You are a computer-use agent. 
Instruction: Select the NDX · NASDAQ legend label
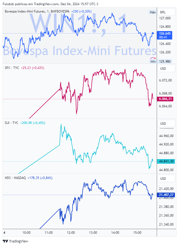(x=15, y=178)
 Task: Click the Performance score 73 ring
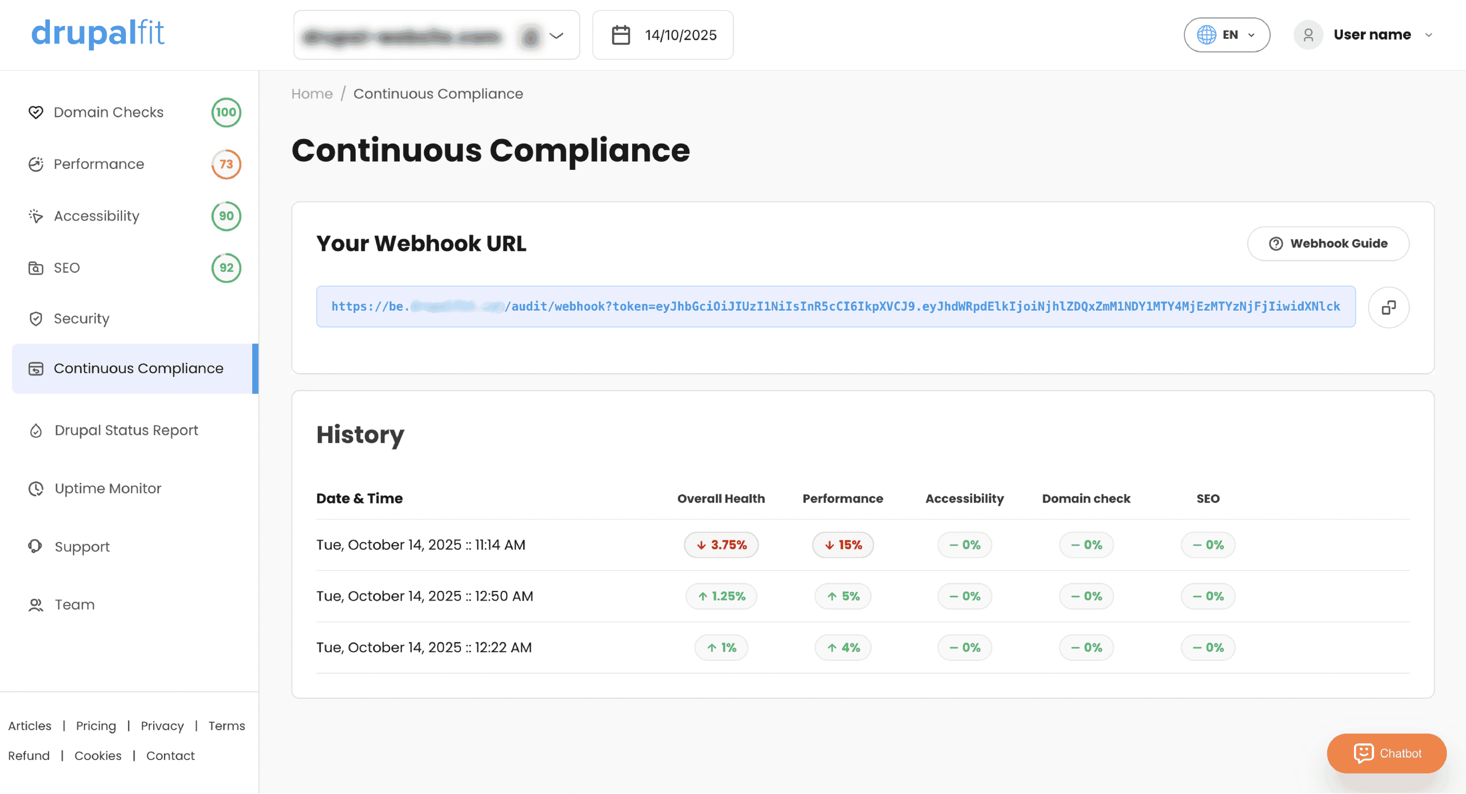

──────────────────────────────

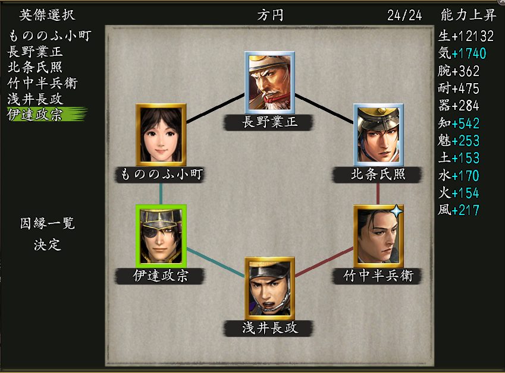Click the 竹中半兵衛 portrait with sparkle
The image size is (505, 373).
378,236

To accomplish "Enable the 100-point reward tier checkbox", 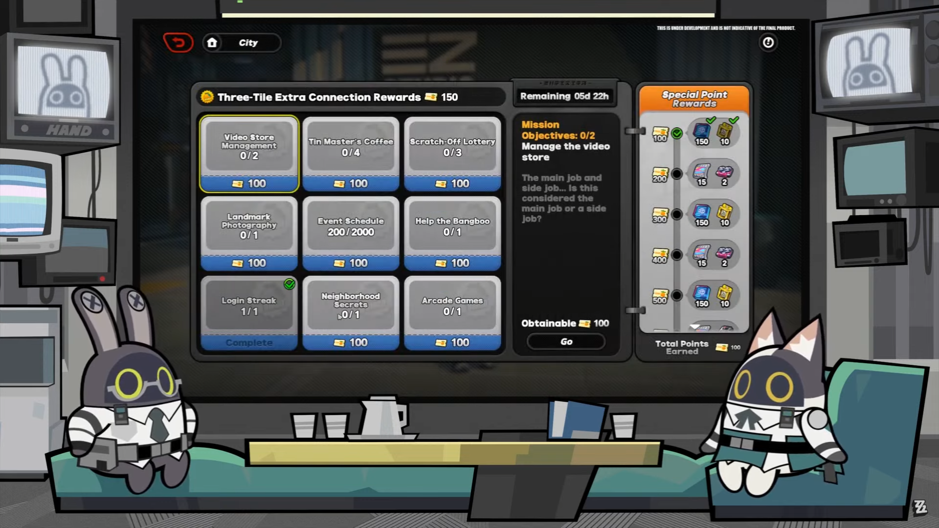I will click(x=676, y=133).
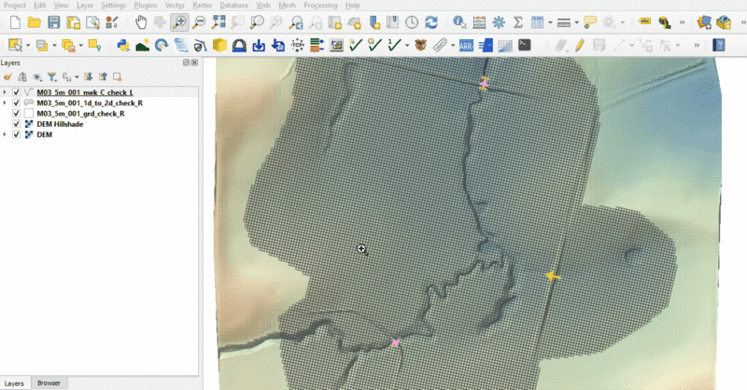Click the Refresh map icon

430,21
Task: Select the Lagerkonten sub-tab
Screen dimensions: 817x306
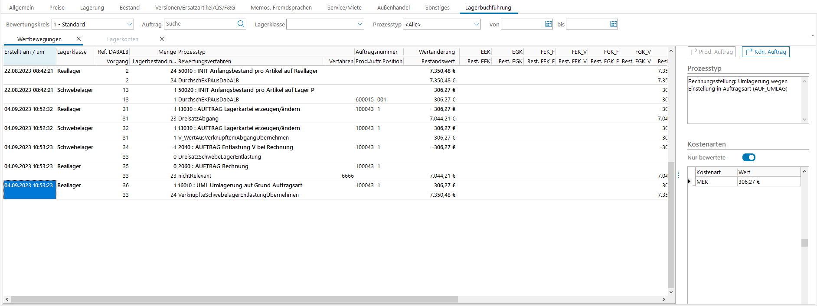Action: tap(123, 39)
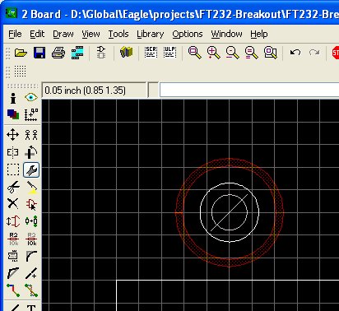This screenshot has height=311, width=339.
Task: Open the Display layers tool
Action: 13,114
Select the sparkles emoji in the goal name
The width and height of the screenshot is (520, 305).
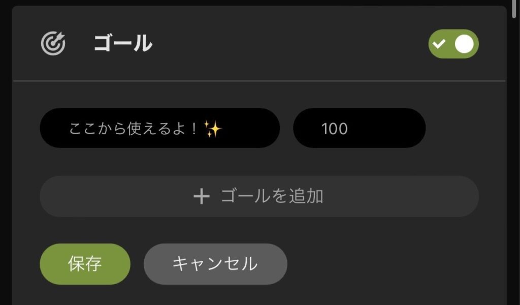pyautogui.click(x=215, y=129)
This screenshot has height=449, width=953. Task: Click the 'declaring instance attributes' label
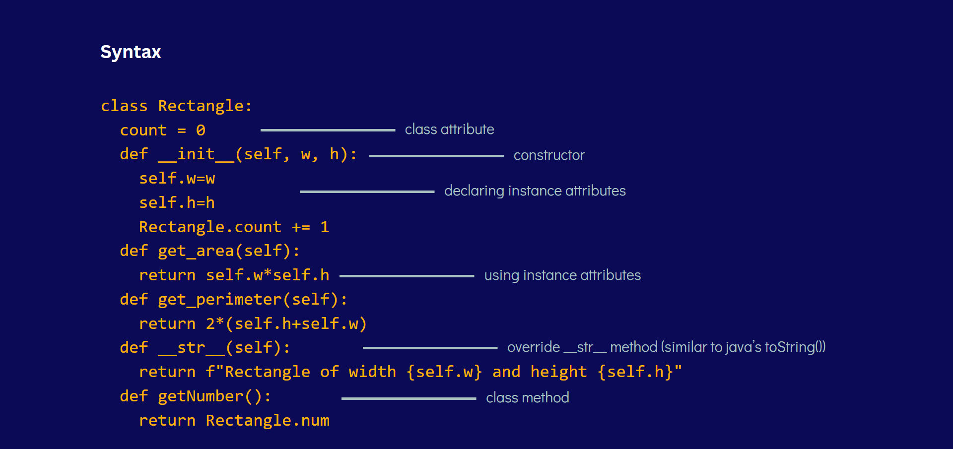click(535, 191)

──────────────────────────────

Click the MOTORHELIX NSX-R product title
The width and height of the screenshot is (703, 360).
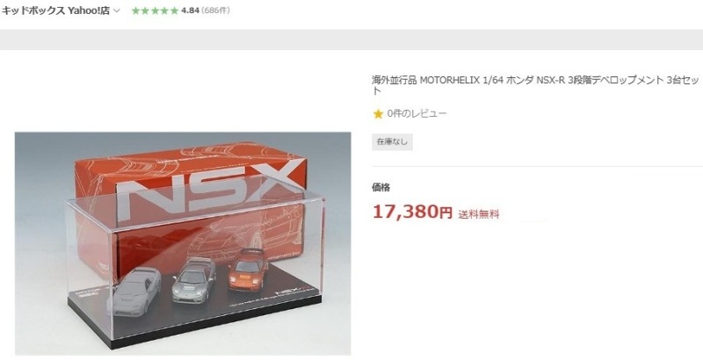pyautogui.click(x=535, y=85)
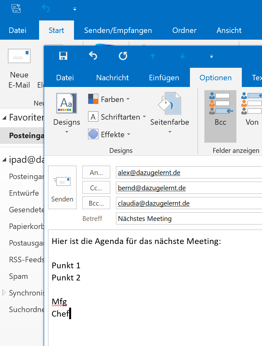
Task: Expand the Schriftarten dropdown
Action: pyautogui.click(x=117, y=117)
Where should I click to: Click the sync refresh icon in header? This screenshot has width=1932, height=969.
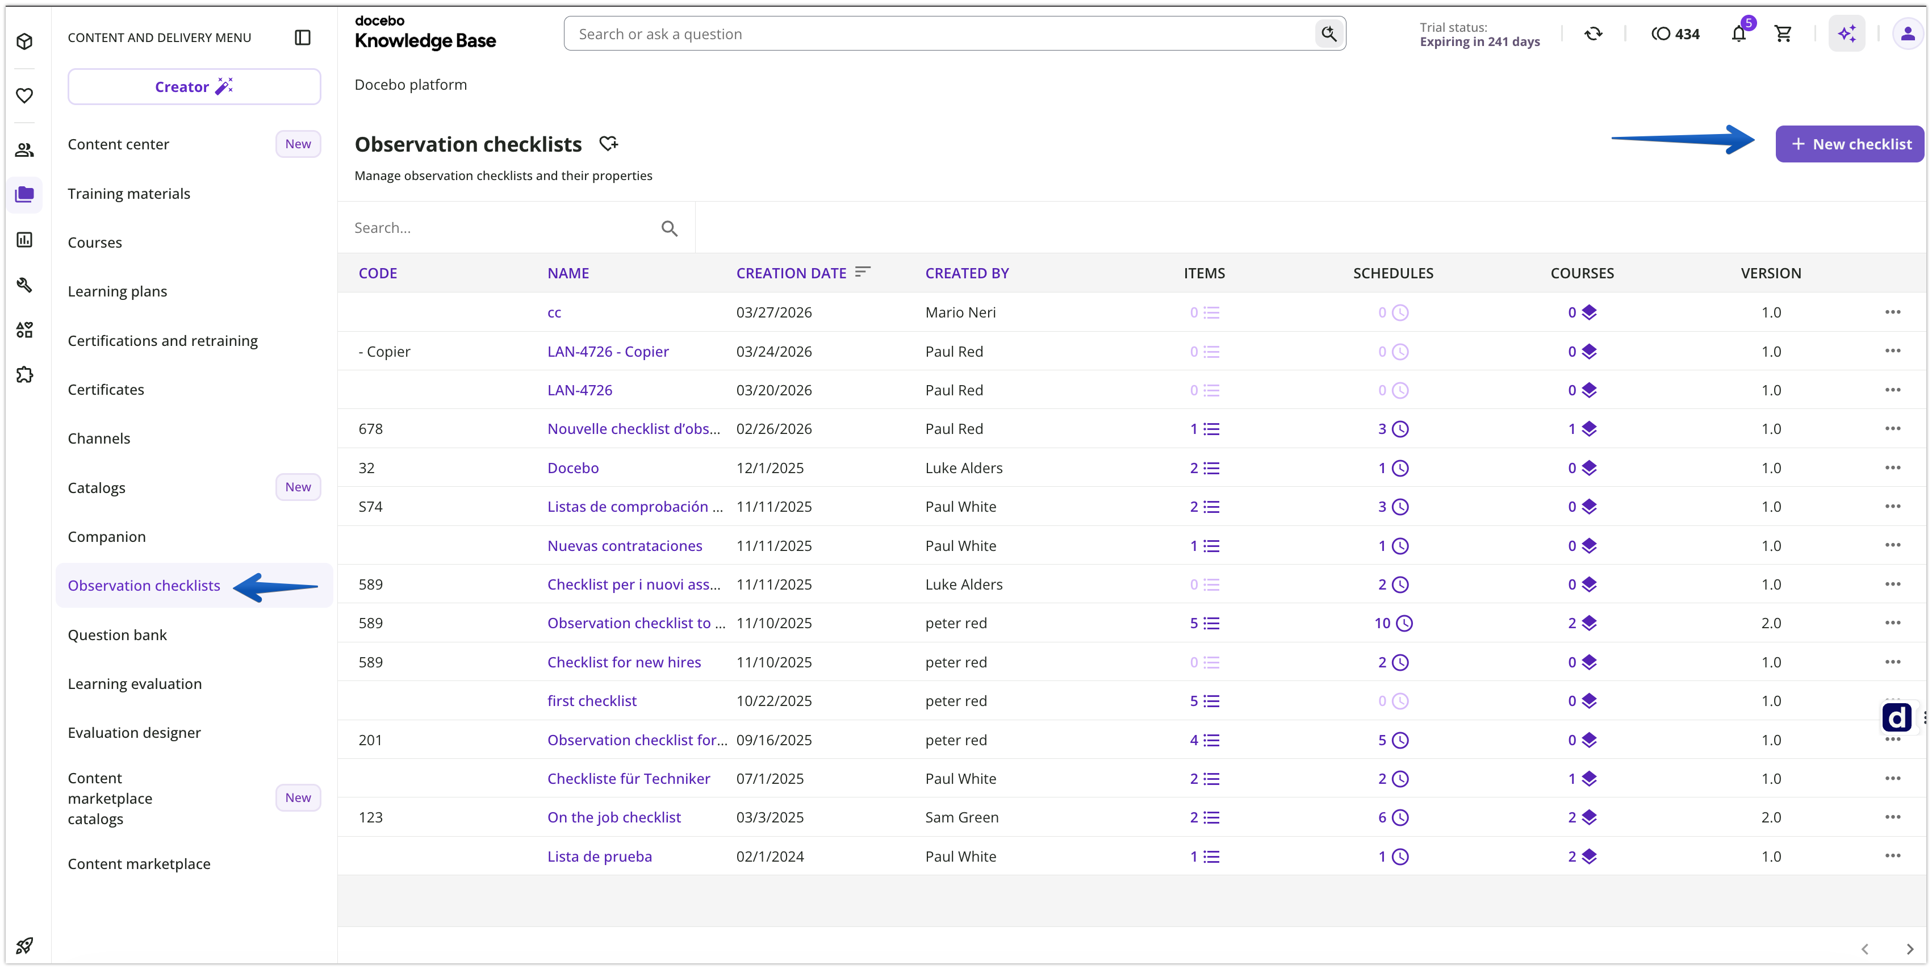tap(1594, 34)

──────────────────────────────

DIRECTIONS FOR THIS TASK:
Format the data as a JSON list of strings, one string per line and no blank lines, starting with the line containing "Click the MOTORHELIX NSX-R product title" and going on through the line containing "tap(1594, 34)". Leave the pictures out.

FINISHED EXERCISE:
[
  "Click the MOTORHELIX NSX-R product title",
  "The width and height of the screenshot is (703, 360).",
  "pyautogui.click(x=535, y=85)",
  "Task: Expand the Schriftarten dropdown",
  "Action: pyautogui.click(x=117, y=117)",
  "Where should I click to: Click the sync refresh icon in header? This screenshot has width=1932, height=969.",
  "tap(1594, 34)"
]